— Excerpt provided —
*** Begin section ***

Issue 2 – Who Should Determine the Valuation Date?
[50] The Purchasers submit that this Court should rule on the valuation date issue. In Maurice v. Alles et al., 2013 ONSC 6046, [2013] O.J. No. 4568, the Respondent sought the appointment of an arbitrator to deal with the FMV of shares which the Respondent sought to sell under a Unanimous Shareholders Agreement (the “USA”). The USA provided that if the FMV of the shares was in dispute, an independent business valuator would determine the FMV of the shares as of the last day of the month preceding the month in which the triggering event occurred. If there was a dispute relating to the implementation of any provision of the agreement, it was to be resolved by arbitration. PWC was appointed to value the shares. The Respondent disputed the valuation date and brought claims for oppression and breach of contract. He sought to have the issues arbitrated or dealt with by the Court.
[51] The Court identified that dispute was one which would trigger an arbitration under the agreement but for the fact that the dispute involved a person who was not a party to the USA. The Court ordered that the oppression and breach of contract claims be dealt with by the Court before a valuator was appointed. The valuator would deal with the valuation date issue: see Maurice, at paras. 36-38.
[52] Section 6 of the Act restricts the Court’s intervention in matters governed by the Act except in the following circumstances:
- To assist the conducting of arbitrations.
- To ensure that arbitrations are conducted in accordance with arbitration agreements.
- To prevent unequal or unfair treatment of parties to arbitration agreements.
- To enforce awards.
[53] I see no reason for the Court to intervene in this matter to attempt to fix a valuation date for two reasons. First, the record before the Court is incomplete on that issue. Indeed, the only evidence is that of the Purchasers. Second, this is a question which can reasonably be answered by a qualified arbitrator with a complete record, including expert evidence, before him or her as part of the arbitration process.

*** End section ***

— Information —
*** Begin section ***

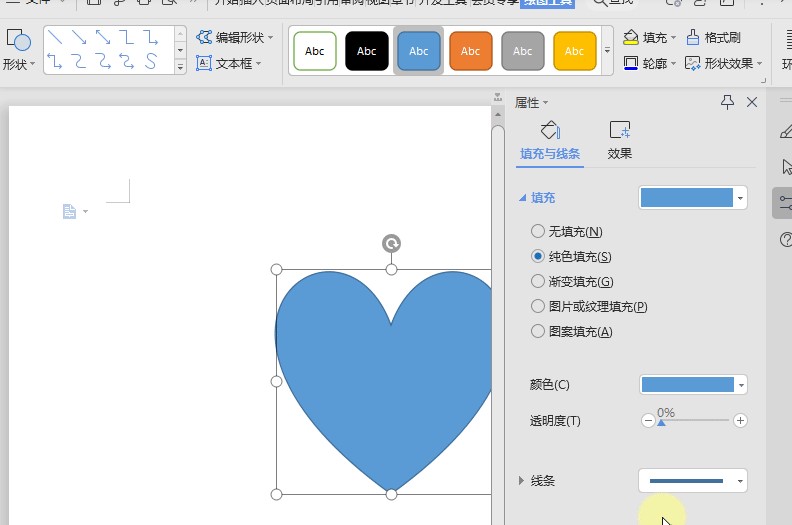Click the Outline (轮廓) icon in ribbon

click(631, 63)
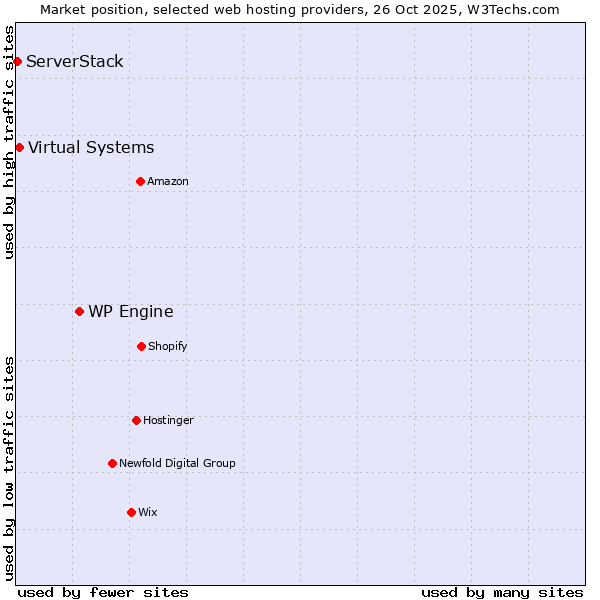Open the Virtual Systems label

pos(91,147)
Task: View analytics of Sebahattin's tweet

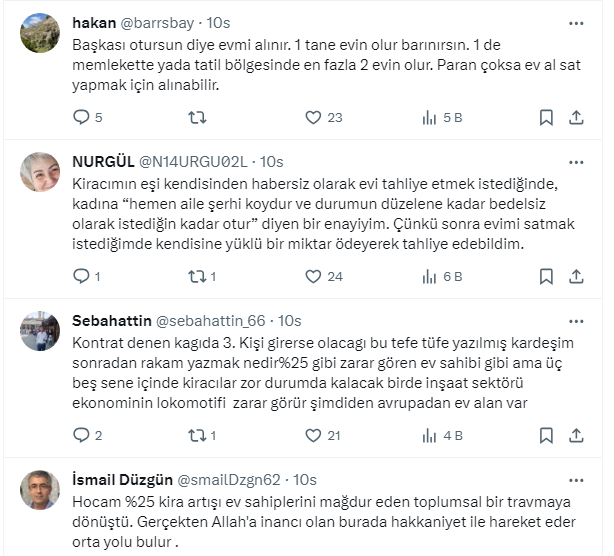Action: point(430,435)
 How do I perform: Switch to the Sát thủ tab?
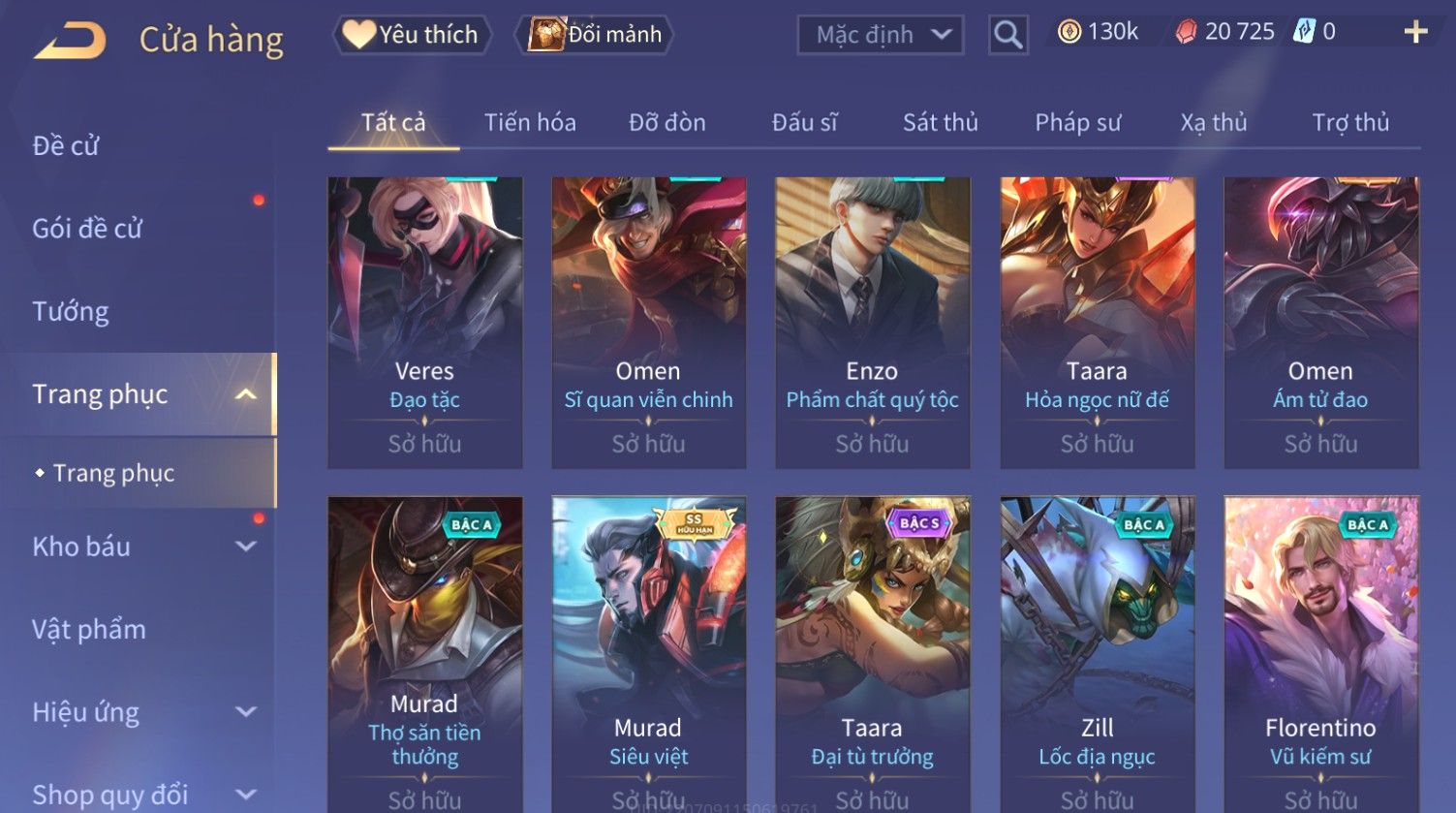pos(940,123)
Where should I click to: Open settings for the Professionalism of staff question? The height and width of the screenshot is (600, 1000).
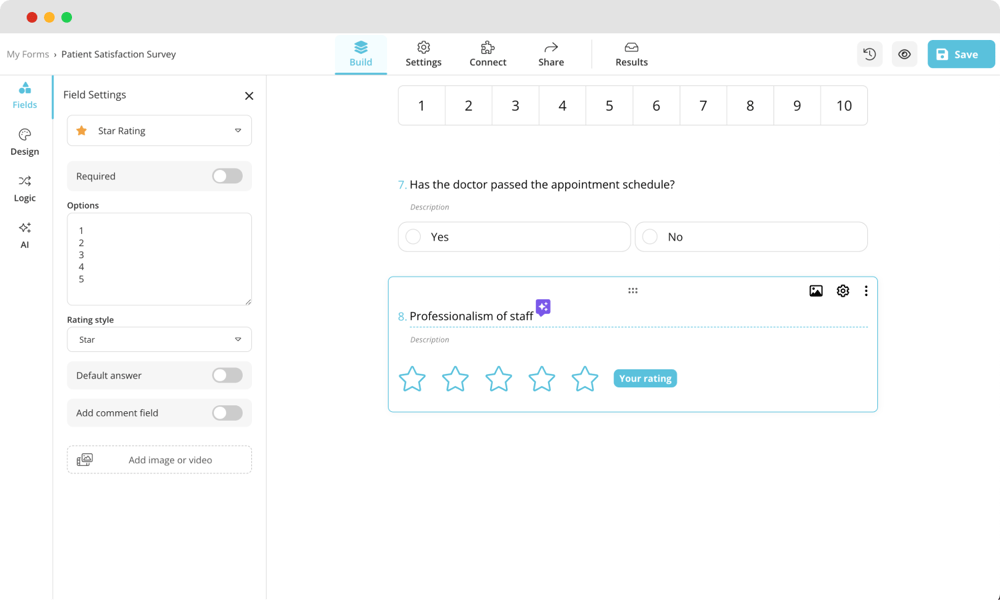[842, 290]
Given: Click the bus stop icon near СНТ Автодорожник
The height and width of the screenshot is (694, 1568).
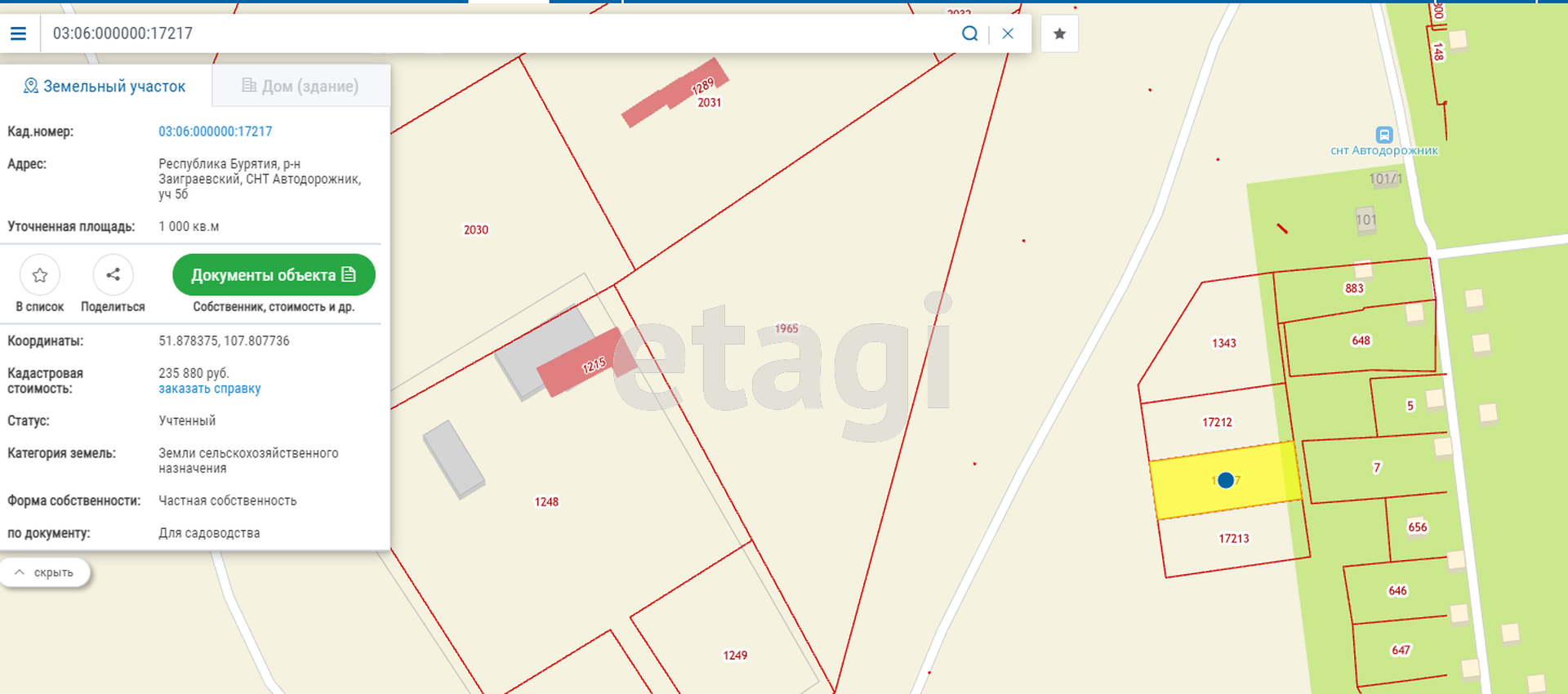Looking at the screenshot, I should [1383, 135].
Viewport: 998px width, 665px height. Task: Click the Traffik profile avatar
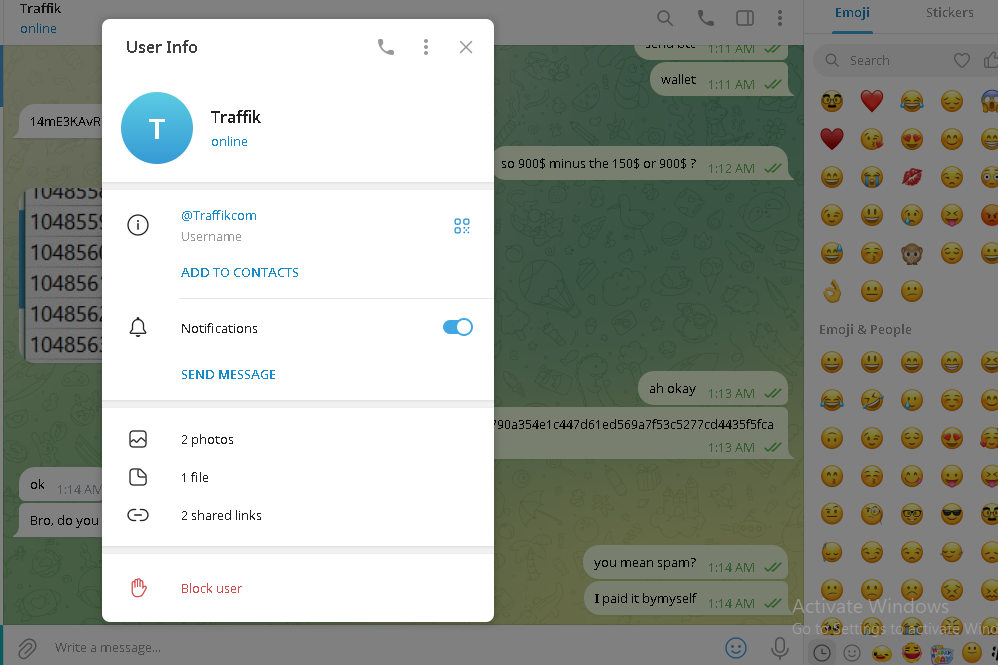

*** End section ***
*** Begin section ***

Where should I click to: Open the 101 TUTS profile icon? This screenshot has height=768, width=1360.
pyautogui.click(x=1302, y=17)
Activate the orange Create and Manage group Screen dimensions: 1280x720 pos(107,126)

*** End section ***

— Using the information —
1 – In the excerpt on the valuation date issue, who was appointed to value the shares in Maurice v. Alles?
2 – Say whether each statement agrees with the excerpt on the valuation date issue: (a) The only evidence before the Court on the valuation date comes from the Purchasers. (b) In Maurice, the Court ordered that a valuator be appointed before the oppression and breach of contract claims were dealt with. (c) Section 6 of the Act allows the Court to intervene to enforce awards.
3 – Reproduce the part of the excerpt on the valuation date issue from "[50] The Purchasers" to "by the Court.".

— Answer section —
1 – PWC was appointed to value the shares.

2 –
(a) Yes: "Indeed, the only evidence is that of the Purchasers."
(b) No: "The Court ordered that the oppression and breach of contract claims be dealt with by the Court before a valuator was appointed."
(c) Yes: "To enforce awards."

3 –
[50] The Purchasers submit that this Court should rule on the valuation date issue. In Maurice v. Alles et al., 2013 ONSC 6046, [2013] O.J. No. 4568, the Respondent sought the appointment of an arbitrator to deal with the FMV of shares which the Respondent sought to sell under a Unanimous Shareholders Agreement (the “USA”). The USA provided that if the FMV of the shares was in dispute, an independent business valuator would determine the FMV of the shares as of the last day of the month preceding the month in which the triggering event occurred. If there was a dispute relating to the implementation of any provision of the agreement, it was to be resolved by arbitration. PWC was appointed to value the shares. The Respondent disputed the valuation date and brought claims for oppression and breach of contract. He sought to have the issues arbitrated or dealt with by the Court.